REQUIRED WORK → Nothing in the records may be altered, and no picture may be included. Restate them in full.

[Excerpts from a dataset]
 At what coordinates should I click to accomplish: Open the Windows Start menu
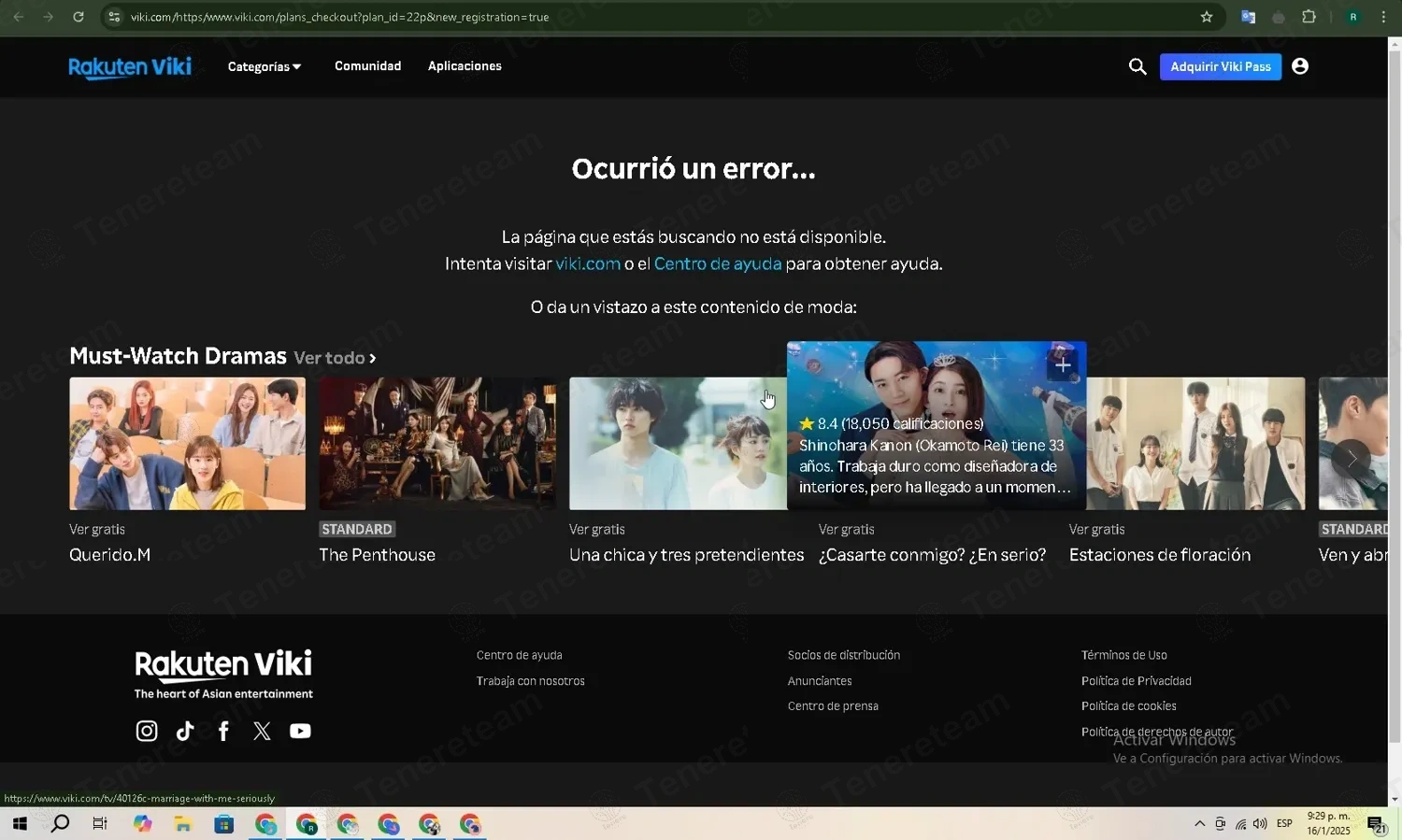(20, 823)
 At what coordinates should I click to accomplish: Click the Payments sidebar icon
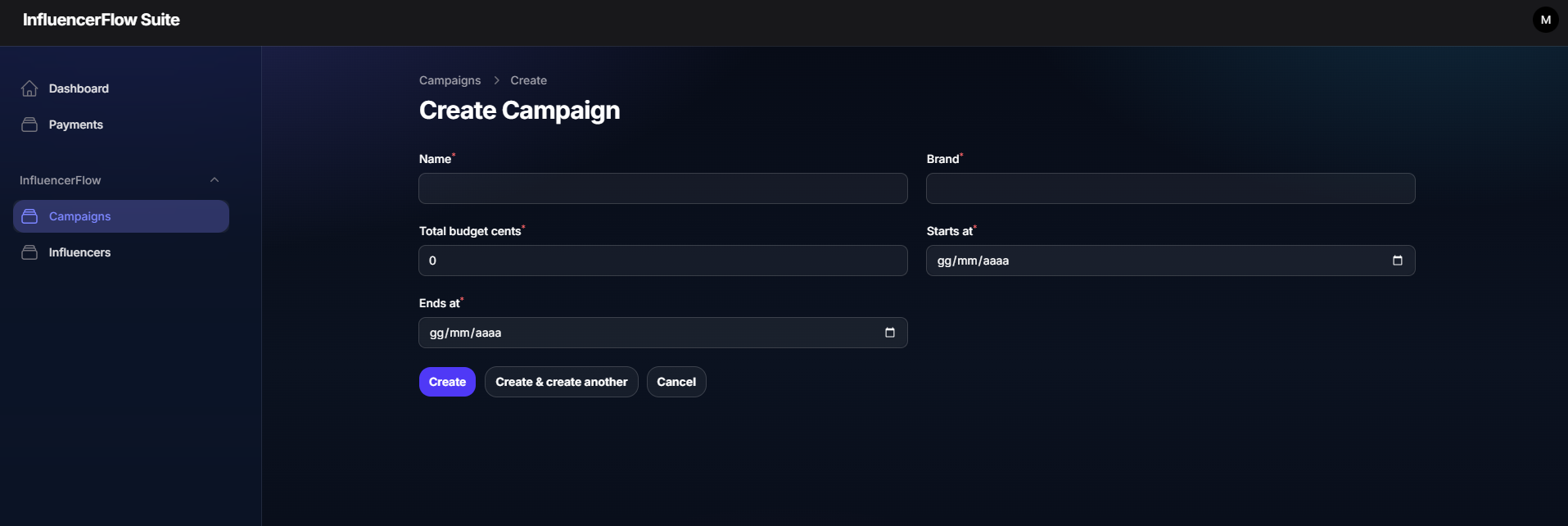(29, 125)
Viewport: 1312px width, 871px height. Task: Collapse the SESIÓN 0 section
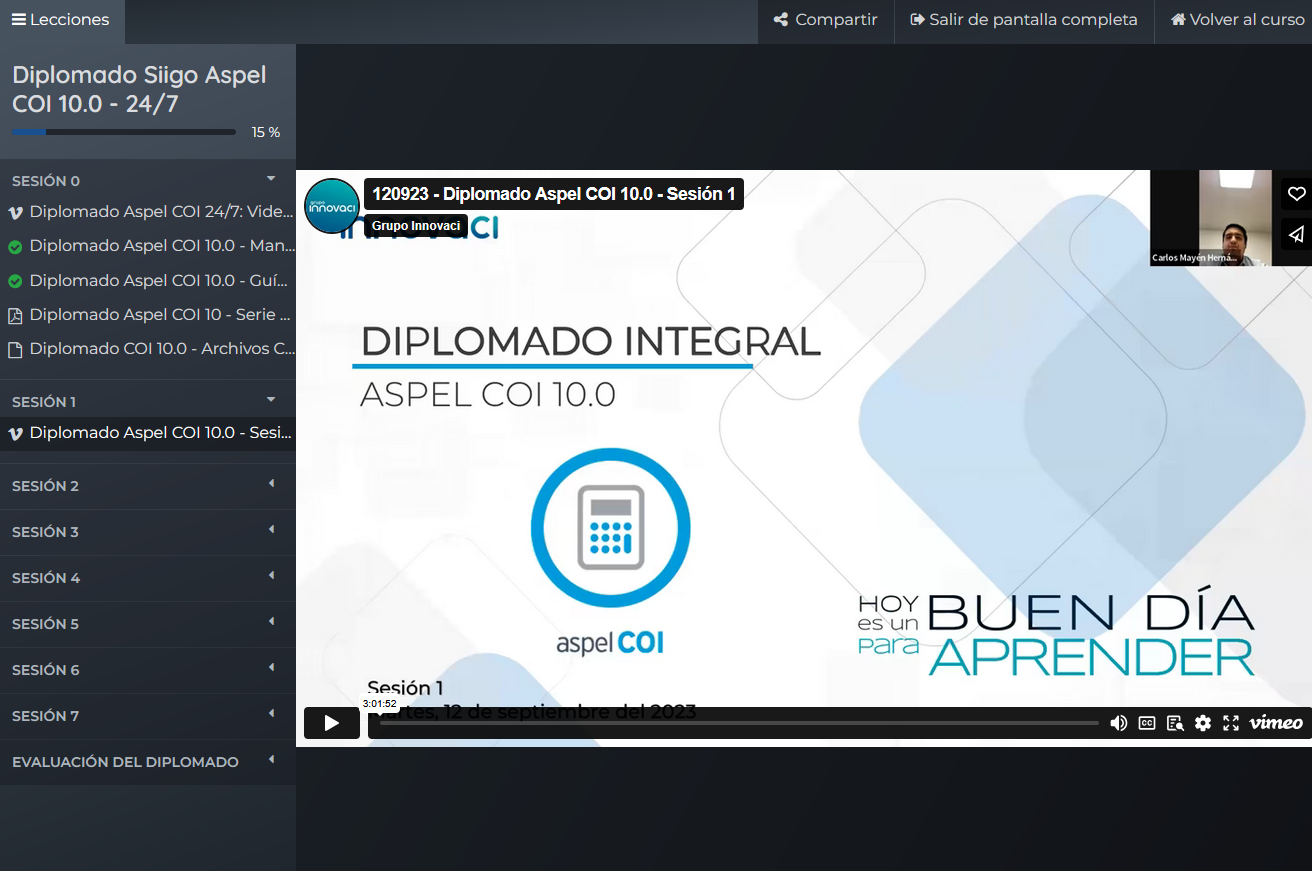click(x=270, y=180)
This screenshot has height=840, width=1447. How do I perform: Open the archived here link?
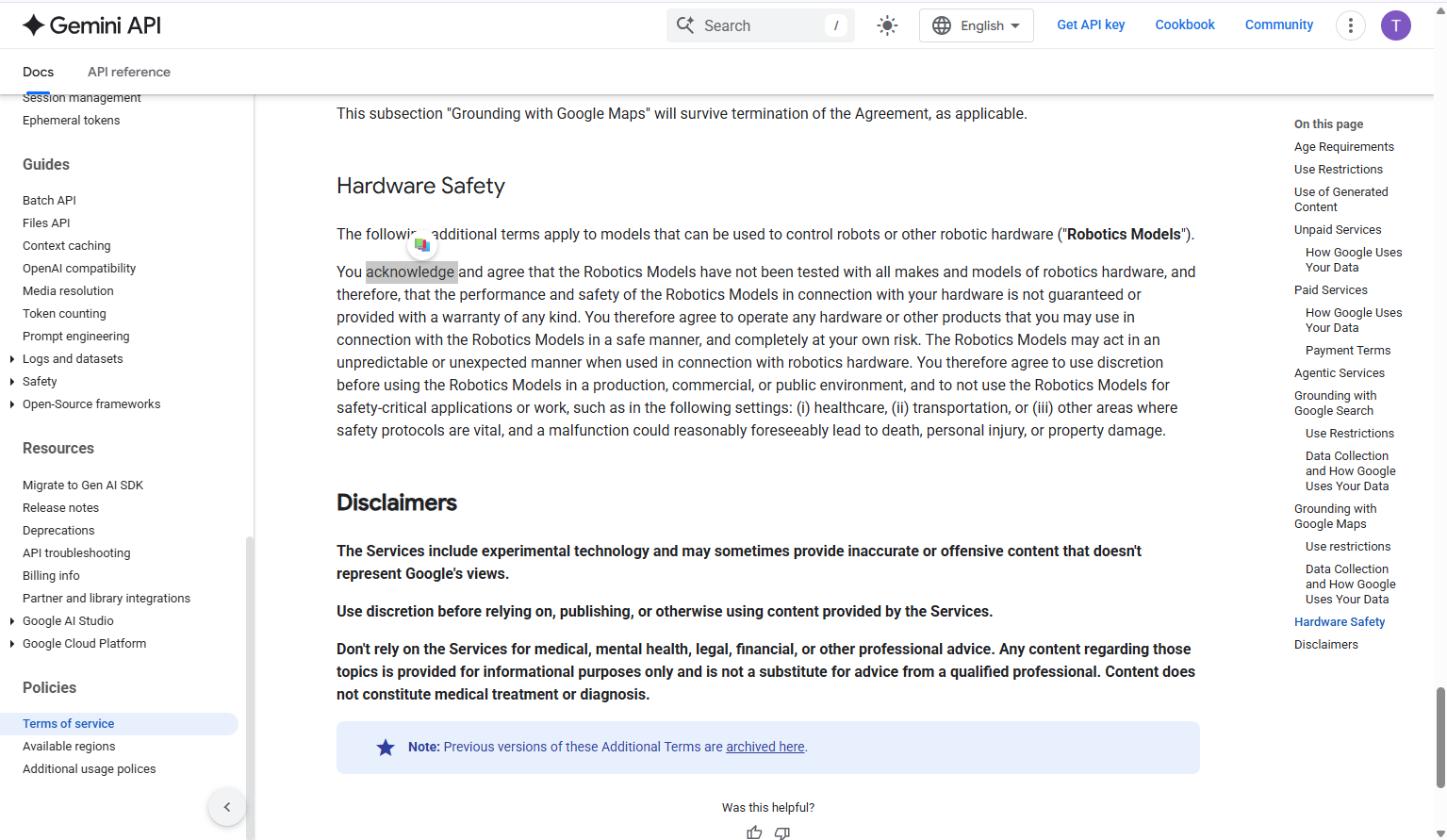tap(765, 747)
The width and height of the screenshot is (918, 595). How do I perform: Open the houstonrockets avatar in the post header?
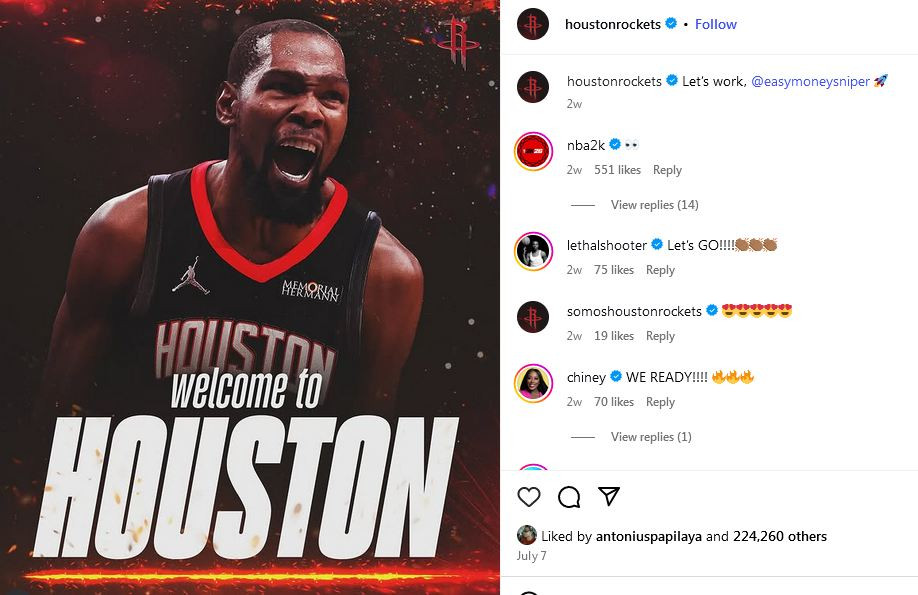[x=533, y=25]
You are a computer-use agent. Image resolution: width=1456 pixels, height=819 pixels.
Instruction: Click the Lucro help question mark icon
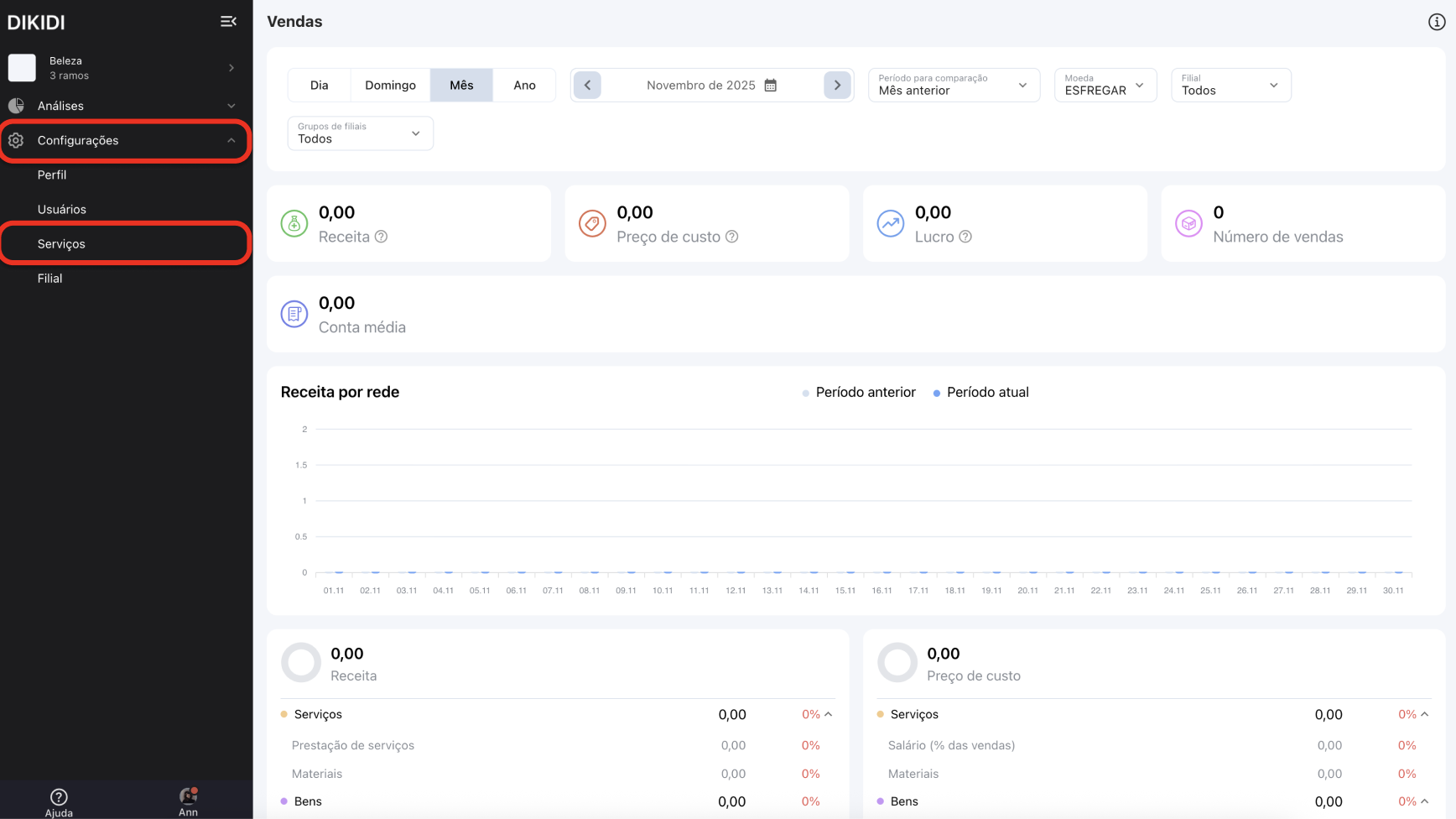tap(965, 237)
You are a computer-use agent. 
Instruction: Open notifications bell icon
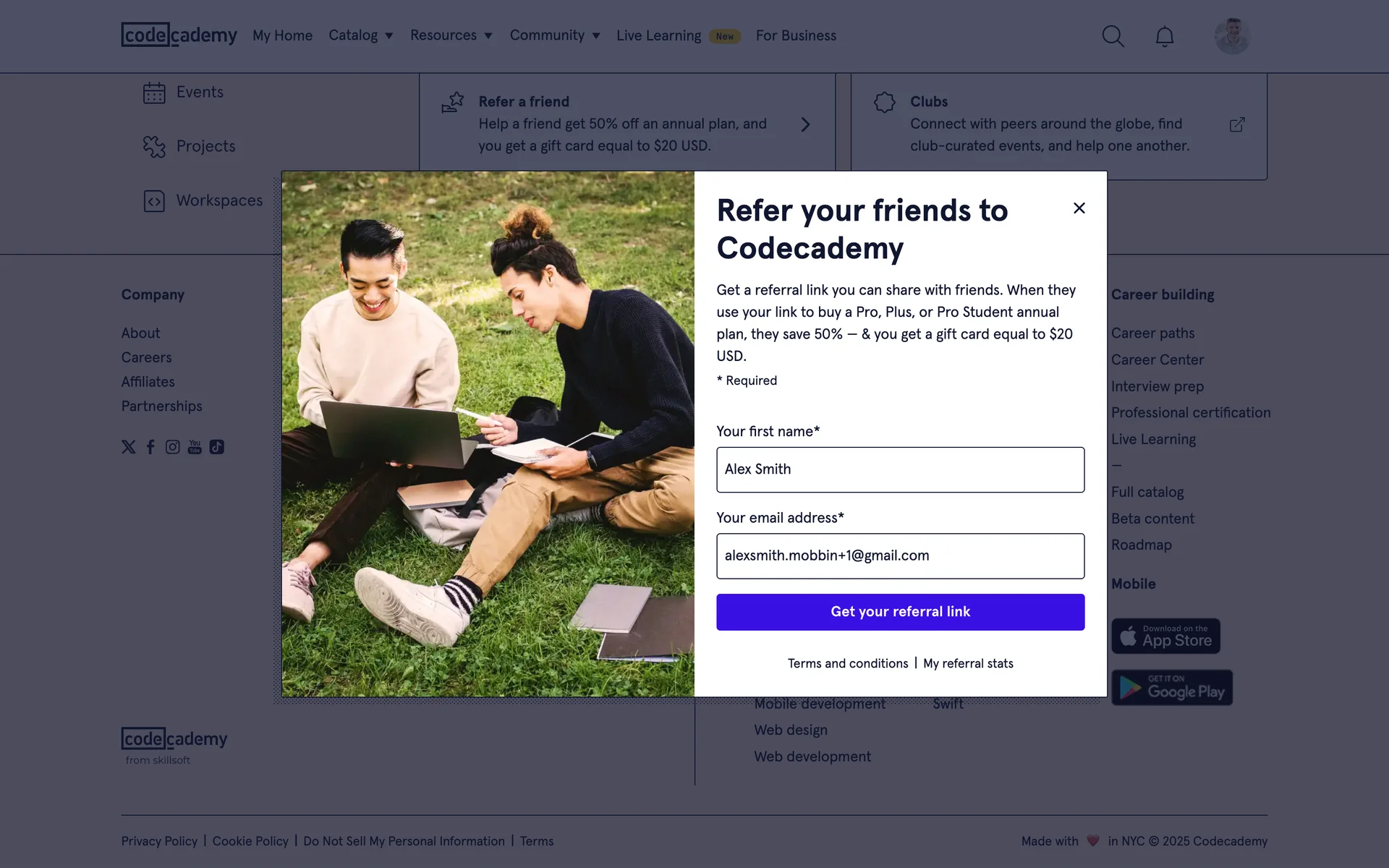click(x=1164, y=36)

EXERCISE RESPONSE →
 At what coordinates should I click to accomplish: Open the Windows Start menu
(20, 823)
 At what coordinates should I click to accomplish: Click the Payments sidebar icon
(29, 125)
Viewport: 1312px width, 871px height. Task: Collapse the SESIÓN 0 section
click(x=270, y=180)
This screenshot has height=840, width=1447. How do I perform: Open the archived here link?
tap(765, 747)
The width and height of the screenshot is (918, 595). How do I perform: Open the houstonrockets avatar in the post header?
[x=533, y=25]
You are a computer-use agent. Image resolution: width=1456 pixels, height=819 pixels.
Instruction: Click the Lucro help question mark icon
tap(965, 237)
You are a computer-use agent. 
Instruction: Open notifications bell icon
click(x=1164, y=36)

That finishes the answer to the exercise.